> [Task instructions] Rewrite the material below as a numbered list, starting with the line that contains "At what coordinates should I click to accomplish: Show" and ending after the line that contains "pos(470,76)". Omit blank lines and leave the pictures out.

> [Entries]
[Start]

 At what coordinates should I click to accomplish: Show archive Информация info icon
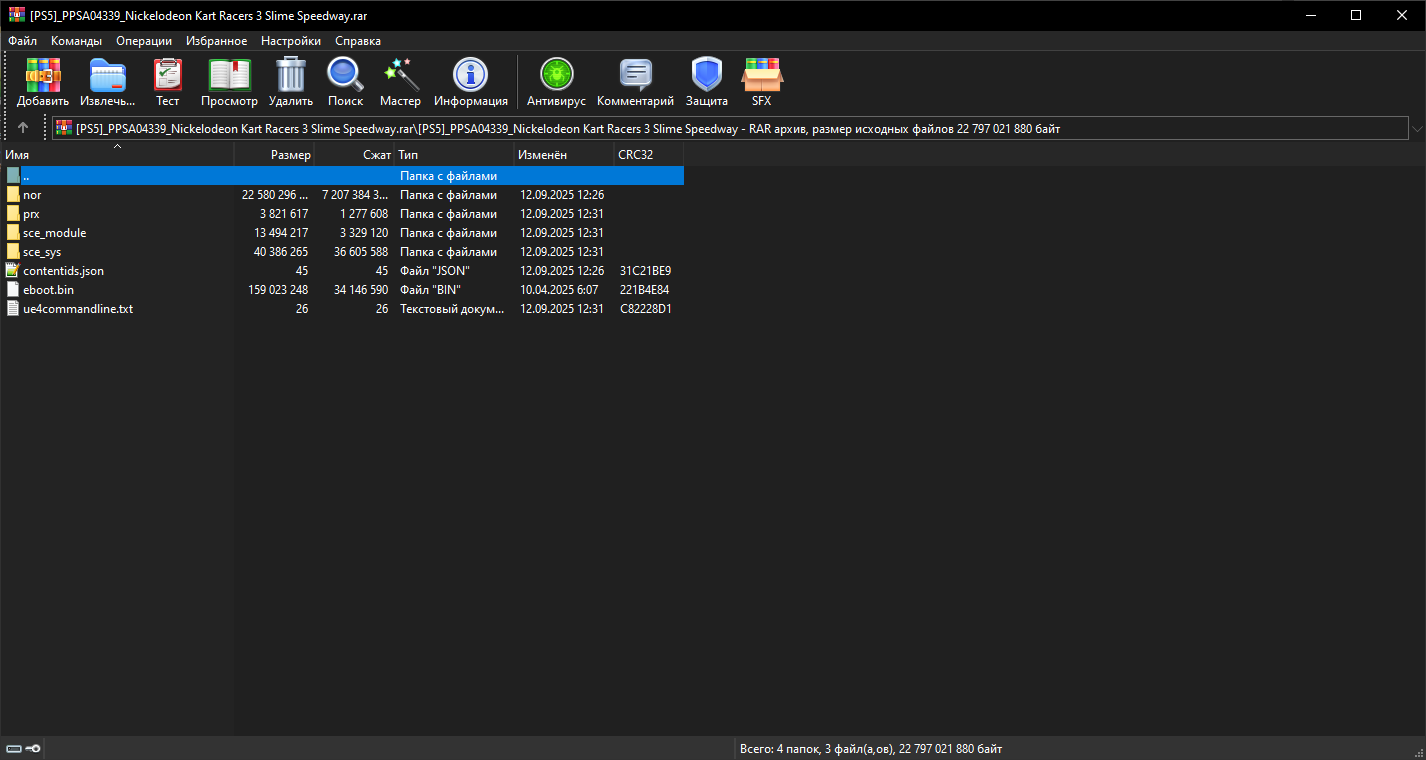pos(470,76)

[End]
[Start]

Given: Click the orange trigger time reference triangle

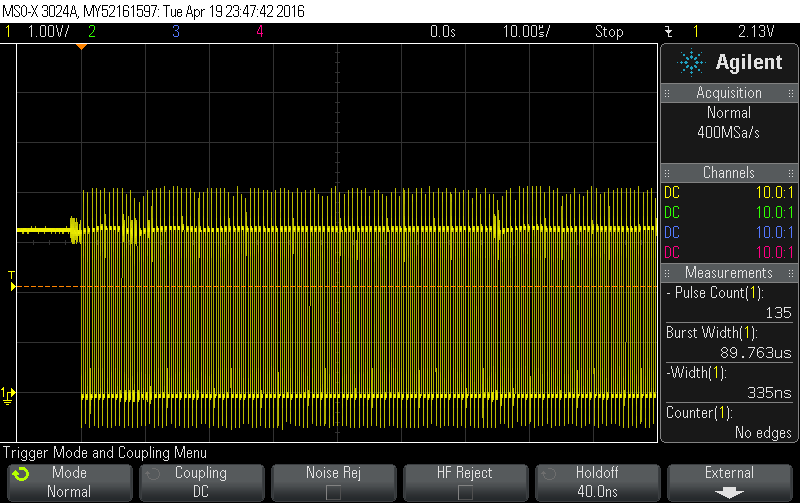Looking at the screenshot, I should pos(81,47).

[End]
[Start]

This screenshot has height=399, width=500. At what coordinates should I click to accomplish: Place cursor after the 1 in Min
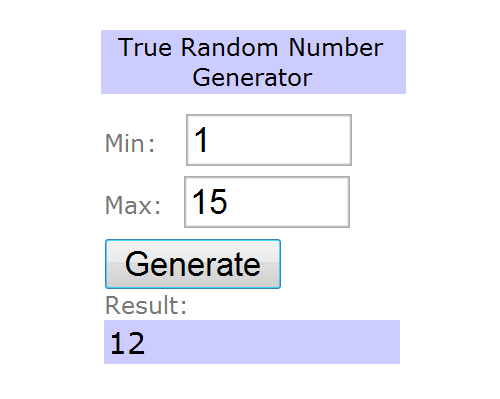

[End]

> [Full response]
1.  At what coordinates should I click to accomplish: Show archive Информация info icon
2. pos(470,76)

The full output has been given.